> DIRECTIVES:
1. Replace "first row" with "top row" in the entries, starting at the line that contains "Image resolution: width=800 pixels, height=480" and ending at the line that contains "The height and width of the screenshot is (777, 1568).". Give those lines again with everything else unchanged.
2. Carry on the forum thread about DRAM sense amplifiers and SRAM from the point where it stops.

> PASSAGE:
----

Indeed. Sense Amplifiers are the "part" of DRAM which act like SRAM. Sense Amplifiers do NOT lose data when they are read from. They do NOT need to be refreshed. Etc. etc. Sense Amplifiers are effectively, the "tiny" SRAM inside of DRAM arrays that makes everything work.

The very point of "DRAM" is to make most of your RAM be these cheap capacitors. So the only solution is to read and write data to the sense amplifiers, as per the protocol.


I'm not an expert in the field but I was under the impression that SRAM worked completely differently, using a bi-stable transistor circuit and no capacitor, something like that: https://upload.wikimedia.org/wikipedia/commons/a/a5/Transist...

Such a circuit is stable and doesn't need any refresh or amplification.

Was I mistaken?


No, I was using "amplifier" in a slightly more general sense to mean "a circuit that uses power to turn a weakly driven signal into a strongly driven signal." You are absolutely correct that a SRAM cell would drive a near zero signal closer to zero and that this behavior differs from a linear amplifier which would drive a near zero signal further away from zero.

Here was my conundrum: a more general term like "active circuit" risked leaving people behind while a more specific term like "buffer" or "driver" didn't highlight the analogy between SRAM and DRAM. I chose "amplifier" as a compromise, hoping that people who were familiar enough to worry about bistability would be comfortable with the generalized definition while people who barely hanging on would miss that detail entirely but still get my point. Sounds like I caught you in the middle. Sorry for the confusion.


Technically yes, since the gate (control input) of a field effect transistor is functionally a capacitor, with the source-drain connection acting as a very crude sense amplifier. (You can actually observe this with some discrete MOSFETs, by attaching them to a breadboard in series with a LED and tapping the gate line against VCC or ground to turn them on or off.)

----

> RAW RECORDS:

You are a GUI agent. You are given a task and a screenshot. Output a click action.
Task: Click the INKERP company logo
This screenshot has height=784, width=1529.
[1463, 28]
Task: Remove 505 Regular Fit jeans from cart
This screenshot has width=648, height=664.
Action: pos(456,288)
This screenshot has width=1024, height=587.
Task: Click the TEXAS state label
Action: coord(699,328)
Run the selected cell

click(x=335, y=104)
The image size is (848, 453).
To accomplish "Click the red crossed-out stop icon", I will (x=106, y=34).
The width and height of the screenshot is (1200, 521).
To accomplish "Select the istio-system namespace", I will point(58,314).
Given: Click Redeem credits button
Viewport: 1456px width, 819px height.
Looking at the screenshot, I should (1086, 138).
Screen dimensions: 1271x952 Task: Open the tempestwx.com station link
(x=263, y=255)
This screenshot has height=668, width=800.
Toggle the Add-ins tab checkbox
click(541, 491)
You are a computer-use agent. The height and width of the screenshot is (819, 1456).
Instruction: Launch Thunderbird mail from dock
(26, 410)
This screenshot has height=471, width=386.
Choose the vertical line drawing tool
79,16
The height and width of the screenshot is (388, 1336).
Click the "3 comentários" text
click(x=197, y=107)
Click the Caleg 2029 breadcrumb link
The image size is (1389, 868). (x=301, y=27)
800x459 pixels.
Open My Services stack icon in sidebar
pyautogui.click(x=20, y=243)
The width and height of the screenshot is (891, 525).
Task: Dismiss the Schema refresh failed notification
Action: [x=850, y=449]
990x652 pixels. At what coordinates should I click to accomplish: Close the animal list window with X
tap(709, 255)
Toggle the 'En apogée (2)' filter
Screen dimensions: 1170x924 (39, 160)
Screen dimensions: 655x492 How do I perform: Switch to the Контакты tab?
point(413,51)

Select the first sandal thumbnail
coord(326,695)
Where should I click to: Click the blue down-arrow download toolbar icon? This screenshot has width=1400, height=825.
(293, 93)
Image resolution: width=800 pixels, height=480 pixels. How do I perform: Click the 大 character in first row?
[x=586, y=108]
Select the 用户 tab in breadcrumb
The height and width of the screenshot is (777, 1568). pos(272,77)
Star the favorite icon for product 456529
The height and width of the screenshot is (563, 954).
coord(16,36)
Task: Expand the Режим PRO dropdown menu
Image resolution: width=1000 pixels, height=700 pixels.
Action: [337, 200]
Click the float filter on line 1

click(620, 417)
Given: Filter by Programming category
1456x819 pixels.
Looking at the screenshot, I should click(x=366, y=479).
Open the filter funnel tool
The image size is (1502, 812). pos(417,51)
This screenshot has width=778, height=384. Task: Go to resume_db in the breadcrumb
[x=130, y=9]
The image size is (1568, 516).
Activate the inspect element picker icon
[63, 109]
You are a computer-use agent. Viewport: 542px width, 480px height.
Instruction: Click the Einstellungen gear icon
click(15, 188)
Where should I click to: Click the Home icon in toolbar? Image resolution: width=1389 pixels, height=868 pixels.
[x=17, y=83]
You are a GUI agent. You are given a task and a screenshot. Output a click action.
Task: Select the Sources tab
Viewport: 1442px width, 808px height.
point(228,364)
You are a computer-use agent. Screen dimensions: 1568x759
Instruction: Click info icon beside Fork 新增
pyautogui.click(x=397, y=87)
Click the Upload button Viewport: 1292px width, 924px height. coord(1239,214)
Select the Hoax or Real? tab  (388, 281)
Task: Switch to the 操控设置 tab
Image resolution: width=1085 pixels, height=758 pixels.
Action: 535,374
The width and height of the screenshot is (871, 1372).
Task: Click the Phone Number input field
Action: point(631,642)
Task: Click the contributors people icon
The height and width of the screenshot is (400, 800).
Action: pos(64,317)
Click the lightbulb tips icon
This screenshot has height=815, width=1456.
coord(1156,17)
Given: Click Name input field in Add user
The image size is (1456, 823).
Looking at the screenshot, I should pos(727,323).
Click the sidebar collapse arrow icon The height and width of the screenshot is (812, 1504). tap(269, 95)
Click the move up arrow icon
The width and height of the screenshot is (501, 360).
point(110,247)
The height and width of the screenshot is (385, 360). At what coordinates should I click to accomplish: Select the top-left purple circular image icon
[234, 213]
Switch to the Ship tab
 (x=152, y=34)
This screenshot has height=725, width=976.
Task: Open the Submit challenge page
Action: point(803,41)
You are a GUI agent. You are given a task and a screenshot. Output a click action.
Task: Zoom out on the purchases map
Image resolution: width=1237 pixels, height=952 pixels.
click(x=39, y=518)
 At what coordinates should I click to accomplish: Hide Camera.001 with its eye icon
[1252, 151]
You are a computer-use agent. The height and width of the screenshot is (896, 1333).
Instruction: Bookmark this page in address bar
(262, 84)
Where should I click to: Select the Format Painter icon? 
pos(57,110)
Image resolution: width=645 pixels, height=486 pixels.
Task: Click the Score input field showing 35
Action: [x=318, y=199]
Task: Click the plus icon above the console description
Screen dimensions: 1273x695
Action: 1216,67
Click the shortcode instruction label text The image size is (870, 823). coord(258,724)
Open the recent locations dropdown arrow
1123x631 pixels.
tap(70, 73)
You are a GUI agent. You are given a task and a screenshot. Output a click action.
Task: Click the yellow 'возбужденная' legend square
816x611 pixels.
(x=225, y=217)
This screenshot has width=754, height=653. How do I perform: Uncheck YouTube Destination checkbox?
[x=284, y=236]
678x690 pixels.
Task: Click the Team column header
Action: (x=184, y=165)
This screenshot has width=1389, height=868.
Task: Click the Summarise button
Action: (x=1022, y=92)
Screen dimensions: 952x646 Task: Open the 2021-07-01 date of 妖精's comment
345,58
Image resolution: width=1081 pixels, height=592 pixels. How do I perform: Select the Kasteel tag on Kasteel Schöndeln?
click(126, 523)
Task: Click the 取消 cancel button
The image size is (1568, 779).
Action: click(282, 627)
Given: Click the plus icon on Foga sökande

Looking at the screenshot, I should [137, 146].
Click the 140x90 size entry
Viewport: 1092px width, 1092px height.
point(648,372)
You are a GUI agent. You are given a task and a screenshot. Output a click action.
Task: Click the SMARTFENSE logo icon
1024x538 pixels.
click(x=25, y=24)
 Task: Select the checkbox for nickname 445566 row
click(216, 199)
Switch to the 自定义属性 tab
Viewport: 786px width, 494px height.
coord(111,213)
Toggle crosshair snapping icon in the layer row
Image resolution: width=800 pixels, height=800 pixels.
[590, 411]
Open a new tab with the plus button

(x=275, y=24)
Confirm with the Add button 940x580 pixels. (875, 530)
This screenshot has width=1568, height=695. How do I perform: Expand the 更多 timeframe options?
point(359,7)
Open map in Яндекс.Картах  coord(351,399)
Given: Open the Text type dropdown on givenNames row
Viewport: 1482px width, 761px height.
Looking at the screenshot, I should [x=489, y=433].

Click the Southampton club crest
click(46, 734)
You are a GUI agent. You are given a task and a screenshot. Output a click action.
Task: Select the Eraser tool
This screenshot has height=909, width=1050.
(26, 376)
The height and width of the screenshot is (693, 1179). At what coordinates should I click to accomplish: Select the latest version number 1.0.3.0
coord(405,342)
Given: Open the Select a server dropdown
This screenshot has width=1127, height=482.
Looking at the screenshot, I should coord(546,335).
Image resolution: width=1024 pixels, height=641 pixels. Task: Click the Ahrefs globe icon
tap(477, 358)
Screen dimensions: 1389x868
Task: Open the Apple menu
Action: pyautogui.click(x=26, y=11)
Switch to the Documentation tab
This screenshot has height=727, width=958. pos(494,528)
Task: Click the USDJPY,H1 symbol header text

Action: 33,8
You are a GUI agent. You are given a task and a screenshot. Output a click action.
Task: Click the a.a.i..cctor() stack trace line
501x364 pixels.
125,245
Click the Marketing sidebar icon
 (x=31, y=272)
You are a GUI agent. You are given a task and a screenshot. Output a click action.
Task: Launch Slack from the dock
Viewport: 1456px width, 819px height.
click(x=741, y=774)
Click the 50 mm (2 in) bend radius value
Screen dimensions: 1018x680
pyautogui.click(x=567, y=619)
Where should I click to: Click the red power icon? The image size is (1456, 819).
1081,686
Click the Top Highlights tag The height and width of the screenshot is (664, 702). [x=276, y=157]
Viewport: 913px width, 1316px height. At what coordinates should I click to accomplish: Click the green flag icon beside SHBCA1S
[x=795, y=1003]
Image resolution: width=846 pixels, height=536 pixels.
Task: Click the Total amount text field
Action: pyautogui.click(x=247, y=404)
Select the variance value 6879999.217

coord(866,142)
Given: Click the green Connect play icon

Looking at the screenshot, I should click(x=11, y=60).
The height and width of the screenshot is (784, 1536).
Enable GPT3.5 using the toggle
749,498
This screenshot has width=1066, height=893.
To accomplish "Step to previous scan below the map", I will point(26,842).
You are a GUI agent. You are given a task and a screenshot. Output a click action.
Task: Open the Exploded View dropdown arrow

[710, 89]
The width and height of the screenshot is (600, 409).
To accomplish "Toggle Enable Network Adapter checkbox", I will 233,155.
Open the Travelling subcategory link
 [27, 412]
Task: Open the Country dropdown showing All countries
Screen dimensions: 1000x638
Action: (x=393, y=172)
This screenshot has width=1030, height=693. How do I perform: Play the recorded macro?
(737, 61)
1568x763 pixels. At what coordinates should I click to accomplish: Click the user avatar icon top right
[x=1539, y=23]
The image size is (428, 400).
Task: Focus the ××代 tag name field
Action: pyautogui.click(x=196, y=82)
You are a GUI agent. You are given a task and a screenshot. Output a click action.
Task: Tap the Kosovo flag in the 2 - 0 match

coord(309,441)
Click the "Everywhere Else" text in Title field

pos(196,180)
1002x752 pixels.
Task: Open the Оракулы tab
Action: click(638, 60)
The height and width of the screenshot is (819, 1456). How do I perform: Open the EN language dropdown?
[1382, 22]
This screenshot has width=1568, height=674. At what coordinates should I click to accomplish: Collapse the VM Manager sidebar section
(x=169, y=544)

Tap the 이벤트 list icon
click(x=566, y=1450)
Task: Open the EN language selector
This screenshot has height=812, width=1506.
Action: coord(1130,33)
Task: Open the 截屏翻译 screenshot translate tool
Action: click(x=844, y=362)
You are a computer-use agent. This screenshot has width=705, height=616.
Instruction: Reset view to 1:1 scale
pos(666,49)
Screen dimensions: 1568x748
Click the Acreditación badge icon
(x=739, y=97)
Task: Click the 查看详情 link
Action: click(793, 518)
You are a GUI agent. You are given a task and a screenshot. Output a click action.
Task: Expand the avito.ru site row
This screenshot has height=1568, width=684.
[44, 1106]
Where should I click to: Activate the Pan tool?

----

> SET OF ANSWERS:
1.
Image resolution: width=800 pixels, height=480 pixels. How do I perform: Click the 大 character in top row?
[x=586, y=108]
Select the 用户 tab in breadcrumb
The height and width of the screenshot is (777, 1568). pos(272,77)

2.
> Why is it impossible to parallelize this?

One of the mentioned articles touches on this: http://utaharch.blogspot.com/2013/11/a-dram-refresh-tutorial...

> Upon receiving a refresh command, the DRAM chips enter a refresh mode that has been carefully designed to perform the maximum amount of cell refresh in as little time as possible. During this time, the current carrying capabilities of the power delivery network and the charge pumps are stretched to the limit.

I guess: it's actually hard to deliver power to refresh all the bits at once? Also note that ancient cpus like Z80 had the memory refresh machinery built into CPU as opposed to memory https://en.wikipedia.org/wiki/Memory_refresh

> What's the cause of the 3200ns+ readings?

No idea. Random noise? Timing interrupt? Some peripheral doing DMA transfer? Kernel context switch? System Management Mode?

https://en.wikipedia.org/wiki/System_Management_Mode

Feel encouraged to run the code and try to debug it!


> I guess: it's actually hard to deliver power to refresh all the bits at once?

You can't refresh all the bits at once.

You only have something like 256kB worth of sense amplifiers across 2GB of RAM (Guesstimates from my memory: but the point is that you have much much FEWER sense-amplifiers than actual RAM). You need a sense amplifier to read RAM safely.

Each time you read from DRAM, it destroys the data. Only a sense amplifier can read data safely, store it for a bit, and then write it back. Since you only have 256kB of sense amplifiers, you have to refresh the data in chunks of 256kB at a time.

Not all sense amplifiers are "gang'ed up" together: they're actually broken up into 16-banks of sense amplifiers. But for whatever reason, modern DDR4 spec seems to ask all sense amplifiers to refresh together in a single command. In any case, you can at best, get 16x the parallelism (theoretically: since the spec doesn't allow for this) by imagining a "bank-specific refresh command".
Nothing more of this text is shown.